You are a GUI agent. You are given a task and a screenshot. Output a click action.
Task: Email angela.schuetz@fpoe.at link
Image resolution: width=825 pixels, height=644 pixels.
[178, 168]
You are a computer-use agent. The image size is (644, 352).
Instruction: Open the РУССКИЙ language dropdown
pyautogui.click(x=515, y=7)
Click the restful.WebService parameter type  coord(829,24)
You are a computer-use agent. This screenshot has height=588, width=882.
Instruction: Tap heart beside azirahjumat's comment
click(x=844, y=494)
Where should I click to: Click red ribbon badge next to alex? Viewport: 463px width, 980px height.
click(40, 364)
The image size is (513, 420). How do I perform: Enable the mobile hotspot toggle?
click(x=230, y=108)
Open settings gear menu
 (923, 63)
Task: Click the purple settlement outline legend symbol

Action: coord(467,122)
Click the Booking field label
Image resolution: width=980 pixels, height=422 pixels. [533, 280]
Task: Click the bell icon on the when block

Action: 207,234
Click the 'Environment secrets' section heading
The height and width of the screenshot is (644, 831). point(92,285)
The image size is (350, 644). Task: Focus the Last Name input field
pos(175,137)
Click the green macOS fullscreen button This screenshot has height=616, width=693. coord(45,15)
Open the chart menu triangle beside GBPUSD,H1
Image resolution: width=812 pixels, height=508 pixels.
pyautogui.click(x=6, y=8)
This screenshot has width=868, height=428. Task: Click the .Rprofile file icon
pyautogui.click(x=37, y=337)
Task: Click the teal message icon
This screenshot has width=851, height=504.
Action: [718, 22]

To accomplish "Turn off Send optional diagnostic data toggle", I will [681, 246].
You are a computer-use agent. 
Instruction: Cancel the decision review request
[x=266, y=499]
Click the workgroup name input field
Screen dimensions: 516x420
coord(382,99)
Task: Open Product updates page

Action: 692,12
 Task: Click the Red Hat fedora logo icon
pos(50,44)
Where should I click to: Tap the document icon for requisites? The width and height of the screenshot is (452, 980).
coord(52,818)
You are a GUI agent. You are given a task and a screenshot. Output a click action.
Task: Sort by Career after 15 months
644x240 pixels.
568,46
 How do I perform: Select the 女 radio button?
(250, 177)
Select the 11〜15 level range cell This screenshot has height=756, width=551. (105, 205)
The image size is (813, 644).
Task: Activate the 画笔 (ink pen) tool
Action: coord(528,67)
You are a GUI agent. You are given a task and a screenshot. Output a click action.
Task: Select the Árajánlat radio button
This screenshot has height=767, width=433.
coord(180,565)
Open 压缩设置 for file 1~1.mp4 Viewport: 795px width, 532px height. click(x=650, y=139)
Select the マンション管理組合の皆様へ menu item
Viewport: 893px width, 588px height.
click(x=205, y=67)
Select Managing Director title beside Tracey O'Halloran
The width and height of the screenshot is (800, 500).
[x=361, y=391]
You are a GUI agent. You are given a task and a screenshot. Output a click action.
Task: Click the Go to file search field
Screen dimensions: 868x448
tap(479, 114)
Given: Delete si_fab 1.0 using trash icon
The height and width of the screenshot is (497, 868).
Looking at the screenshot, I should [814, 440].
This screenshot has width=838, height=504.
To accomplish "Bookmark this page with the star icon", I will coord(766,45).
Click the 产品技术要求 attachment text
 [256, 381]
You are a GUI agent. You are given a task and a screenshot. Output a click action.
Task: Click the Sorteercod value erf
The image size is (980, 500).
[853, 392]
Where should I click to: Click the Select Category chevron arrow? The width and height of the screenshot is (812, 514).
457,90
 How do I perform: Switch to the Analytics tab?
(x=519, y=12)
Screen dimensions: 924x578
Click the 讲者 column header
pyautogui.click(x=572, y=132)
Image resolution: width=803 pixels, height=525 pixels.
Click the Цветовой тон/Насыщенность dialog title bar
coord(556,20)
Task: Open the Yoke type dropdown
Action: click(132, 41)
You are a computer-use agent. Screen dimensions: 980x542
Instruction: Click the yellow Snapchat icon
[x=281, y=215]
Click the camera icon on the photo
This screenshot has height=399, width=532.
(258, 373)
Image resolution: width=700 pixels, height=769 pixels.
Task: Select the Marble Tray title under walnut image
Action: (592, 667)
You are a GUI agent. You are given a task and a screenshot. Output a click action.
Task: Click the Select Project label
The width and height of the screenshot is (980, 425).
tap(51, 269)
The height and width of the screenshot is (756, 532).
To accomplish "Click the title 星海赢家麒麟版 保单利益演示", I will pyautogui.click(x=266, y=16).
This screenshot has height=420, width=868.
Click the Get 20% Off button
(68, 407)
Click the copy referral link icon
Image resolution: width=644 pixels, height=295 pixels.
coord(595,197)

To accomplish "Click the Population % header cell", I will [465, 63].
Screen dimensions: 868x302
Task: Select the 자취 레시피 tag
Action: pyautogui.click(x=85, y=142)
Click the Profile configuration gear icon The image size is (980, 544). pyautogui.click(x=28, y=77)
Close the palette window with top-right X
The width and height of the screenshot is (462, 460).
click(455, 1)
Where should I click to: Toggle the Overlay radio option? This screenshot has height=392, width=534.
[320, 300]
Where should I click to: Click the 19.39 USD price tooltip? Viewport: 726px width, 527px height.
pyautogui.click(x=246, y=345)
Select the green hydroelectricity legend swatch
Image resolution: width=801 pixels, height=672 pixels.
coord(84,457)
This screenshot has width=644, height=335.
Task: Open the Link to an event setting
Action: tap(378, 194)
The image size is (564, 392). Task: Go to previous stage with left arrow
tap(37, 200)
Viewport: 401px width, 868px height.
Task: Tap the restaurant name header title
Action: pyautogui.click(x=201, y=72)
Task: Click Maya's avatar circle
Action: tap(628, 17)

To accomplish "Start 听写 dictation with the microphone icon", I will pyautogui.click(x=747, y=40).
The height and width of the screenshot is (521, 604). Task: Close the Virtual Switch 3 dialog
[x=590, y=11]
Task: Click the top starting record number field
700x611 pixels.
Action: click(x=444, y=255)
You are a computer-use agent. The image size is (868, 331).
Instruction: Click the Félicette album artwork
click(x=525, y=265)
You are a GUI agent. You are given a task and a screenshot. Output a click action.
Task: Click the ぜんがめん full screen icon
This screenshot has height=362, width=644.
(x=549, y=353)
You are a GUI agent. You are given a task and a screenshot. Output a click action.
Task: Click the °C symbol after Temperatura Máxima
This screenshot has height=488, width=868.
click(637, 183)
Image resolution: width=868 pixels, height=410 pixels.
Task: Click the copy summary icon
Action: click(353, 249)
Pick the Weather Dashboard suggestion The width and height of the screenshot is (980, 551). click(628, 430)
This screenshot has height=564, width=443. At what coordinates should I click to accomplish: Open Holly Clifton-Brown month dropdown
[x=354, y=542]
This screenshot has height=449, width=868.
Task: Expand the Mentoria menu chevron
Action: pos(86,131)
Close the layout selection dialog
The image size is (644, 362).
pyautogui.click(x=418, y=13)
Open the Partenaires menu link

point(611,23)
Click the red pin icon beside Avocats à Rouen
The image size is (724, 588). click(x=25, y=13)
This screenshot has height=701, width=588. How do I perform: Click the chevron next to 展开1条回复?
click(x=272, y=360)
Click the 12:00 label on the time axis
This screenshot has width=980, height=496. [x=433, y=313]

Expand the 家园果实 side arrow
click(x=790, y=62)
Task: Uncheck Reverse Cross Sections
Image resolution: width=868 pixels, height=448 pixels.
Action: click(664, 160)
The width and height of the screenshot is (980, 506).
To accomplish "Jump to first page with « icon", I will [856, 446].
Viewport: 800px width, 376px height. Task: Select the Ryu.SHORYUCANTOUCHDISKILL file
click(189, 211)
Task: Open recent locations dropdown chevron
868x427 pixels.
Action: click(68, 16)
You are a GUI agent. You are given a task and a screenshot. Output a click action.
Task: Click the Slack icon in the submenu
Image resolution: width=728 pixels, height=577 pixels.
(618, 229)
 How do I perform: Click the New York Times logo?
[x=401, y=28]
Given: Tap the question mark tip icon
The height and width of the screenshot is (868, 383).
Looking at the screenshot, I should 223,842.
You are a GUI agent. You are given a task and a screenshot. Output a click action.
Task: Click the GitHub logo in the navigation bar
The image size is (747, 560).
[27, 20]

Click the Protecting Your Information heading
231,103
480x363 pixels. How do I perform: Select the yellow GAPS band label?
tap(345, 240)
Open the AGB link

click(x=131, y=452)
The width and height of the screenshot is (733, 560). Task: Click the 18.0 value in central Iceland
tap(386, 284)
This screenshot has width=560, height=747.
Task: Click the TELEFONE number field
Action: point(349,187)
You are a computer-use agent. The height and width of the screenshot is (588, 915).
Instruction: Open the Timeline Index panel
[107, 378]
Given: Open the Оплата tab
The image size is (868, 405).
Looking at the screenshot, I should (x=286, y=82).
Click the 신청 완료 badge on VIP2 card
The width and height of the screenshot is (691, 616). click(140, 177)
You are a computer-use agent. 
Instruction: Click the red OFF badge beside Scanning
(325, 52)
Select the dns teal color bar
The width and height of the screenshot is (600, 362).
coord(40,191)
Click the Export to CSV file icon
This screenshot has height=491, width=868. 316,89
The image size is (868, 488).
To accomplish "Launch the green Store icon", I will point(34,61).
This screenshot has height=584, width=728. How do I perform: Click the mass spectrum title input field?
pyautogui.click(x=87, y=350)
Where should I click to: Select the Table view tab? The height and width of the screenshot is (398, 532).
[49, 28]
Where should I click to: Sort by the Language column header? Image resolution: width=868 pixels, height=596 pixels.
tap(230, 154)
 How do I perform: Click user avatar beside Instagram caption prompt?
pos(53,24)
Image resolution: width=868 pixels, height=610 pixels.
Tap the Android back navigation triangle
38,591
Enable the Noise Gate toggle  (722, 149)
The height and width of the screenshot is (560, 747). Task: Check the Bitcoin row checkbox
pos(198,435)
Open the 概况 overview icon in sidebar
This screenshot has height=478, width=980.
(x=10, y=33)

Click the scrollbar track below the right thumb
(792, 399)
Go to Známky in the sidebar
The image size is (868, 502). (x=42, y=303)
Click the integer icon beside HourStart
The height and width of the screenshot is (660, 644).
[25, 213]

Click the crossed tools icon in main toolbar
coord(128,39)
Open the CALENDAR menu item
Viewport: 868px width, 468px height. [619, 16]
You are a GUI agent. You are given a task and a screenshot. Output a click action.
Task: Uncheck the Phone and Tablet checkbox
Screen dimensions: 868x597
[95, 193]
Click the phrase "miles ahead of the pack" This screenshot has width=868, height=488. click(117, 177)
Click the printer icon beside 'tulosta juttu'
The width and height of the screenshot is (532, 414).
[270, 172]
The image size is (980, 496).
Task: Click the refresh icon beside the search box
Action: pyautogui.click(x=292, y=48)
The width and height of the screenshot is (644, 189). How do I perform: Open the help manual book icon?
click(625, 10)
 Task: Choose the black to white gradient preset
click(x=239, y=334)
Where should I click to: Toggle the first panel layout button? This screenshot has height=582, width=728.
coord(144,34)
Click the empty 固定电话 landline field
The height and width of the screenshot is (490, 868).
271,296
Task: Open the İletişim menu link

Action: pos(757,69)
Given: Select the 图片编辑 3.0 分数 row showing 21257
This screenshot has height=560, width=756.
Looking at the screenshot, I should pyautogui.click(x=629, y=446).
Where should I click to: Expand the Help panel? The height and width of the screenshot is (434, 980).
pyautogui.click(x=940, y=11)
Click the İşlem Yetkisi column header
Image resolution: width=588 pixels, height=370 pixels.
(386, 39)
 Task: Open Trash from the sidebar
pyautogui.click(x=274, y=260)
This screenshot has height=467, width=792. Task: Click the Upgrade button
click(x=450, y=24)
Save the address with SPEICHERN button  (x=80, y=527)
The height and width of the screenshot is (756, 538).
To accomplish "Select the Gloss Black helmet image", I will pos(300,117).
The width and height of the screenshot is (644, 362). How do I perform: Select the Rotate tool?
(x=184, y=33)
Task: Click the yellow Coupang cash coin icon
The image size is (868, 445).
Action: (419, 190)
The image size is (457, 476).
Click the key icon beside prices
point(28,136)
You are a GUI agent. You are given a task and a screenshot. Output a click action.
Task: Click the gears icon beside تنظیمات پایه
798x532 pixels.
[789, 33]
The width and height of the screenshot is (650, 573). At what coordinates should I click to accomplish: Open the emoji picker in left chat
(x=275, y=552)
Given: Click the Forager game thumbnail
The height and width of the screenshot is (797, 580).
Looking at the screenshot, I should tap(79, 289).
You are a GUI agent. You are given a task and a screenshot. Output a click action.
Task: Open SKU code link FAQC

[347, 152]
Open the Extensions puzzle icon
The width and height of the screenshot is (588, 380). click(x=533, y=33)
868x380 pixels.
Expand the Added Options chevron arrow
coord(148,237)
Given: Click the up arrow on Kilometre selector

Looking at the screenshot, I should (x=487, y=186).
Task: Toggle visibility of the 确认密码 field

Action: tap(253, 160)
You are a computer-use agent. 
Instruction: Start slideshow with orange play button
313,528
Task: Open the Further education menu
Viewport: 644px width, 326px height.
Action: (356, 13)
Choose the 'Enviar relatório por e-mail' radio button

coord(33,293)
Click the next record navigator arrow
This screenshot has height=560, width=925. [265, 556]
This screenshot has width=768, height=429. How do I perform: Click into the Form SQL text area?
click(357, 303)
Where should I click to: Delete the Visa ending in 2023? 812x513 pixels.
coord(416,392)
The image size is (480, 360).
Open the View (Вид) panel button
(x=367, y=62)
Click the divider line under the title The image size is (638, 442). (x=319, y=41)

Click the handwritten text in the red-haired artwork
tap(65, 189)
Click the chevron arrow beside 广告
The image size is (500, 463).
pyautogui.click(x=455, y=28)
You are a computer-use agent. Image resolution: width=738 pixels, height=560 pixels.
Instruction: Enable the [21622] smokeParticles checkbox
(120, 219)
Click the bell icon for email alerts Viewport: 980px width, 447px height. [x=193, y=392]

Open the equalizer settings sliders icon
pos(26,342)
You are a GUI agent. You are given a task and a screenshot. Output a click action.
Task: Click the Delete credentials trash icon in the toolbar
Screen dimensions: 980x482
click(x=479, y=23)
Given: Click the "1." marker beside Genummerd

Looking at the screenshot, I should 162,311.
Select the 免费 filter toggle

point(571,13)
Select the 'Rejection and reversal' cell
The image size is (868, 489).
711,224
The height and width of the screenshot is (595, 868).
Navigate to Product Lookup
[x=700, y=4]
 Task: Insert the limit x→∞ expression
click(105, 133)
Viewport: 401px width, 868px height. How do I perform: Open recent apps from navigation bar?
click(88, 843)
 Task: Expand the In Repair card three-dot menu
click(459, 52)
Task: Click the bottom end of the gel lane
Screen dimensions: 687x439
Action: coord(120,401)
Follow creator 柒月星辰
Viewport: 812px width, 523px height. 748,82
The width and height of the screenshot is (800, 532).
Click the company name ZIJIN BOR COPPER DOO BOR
- - -
#### TASK PROMPT
Within the material above, extract exactly the lines that start at the line containing "You are a computer-use agent. The height" and stop after the line containing "Click the integer icon beside HourStart", and only those.

#### ANSWER TO THE EXERCISE
You are a computer-use agent. The height and width of the screenshot is (588, 915).
Instruction: Open the Timeline Index panel
[107, 378]
Given: Open the Оплата tab
The image size is (868, 405).
Looking at the screenshot, I should (x=286, y=82).
Click the 신청 완료 badge on VIP2 card
The width and height of the screenshot is (691, 616). click(140, 177)
You are a computer-use agent. 
Instruction: Click the red OFF badge beside Scanning
(325, 52)
Select the dns teal color bar
The width and height of the screenshot is (600, 362).
coord(40,191)
Click the Export to CSV file icon
This screenshot has height=491, width=868. 316,89
The image size is (868, 488).
To accomplish "Launch the green Store icon", I will point(34,61).
This screenshot has height=584, width=728. How do I perform: Click the mass spectrum title input field?
pyautogui.click(x=87, y=350)
Where should I click to: Select the Table view tab? The height and width of the screenshot is (398, 532).
[49, 28]
Where should I click to: Sort by the Language column header? Image resolution: width=868 pixels, height=596 pixels.
tap(230, 154)
 How do I perform: Click user avatar beside Instagram caption prompt?
pos(53,24)
Image resolution: width=868 pixels, height=610 pixels.
Tap the Android back navigation triangle
38,591
Enable the Noise Gate toggle  (722, 149)
The height and width of the screenshot is (560, 747). Task: Check the Bitcoin row checkbox
pos(198,435)
Open the 概况 overview icon in sidebar
This screenshot has height=478, width=980.
(x=10, y=33)

Click the scrollbar track below the right thumb
(792, 399)
Go to Známky in the sidebar
The image size is (868, 502). (x=42, y=303)
Click the integer icon beside HourStart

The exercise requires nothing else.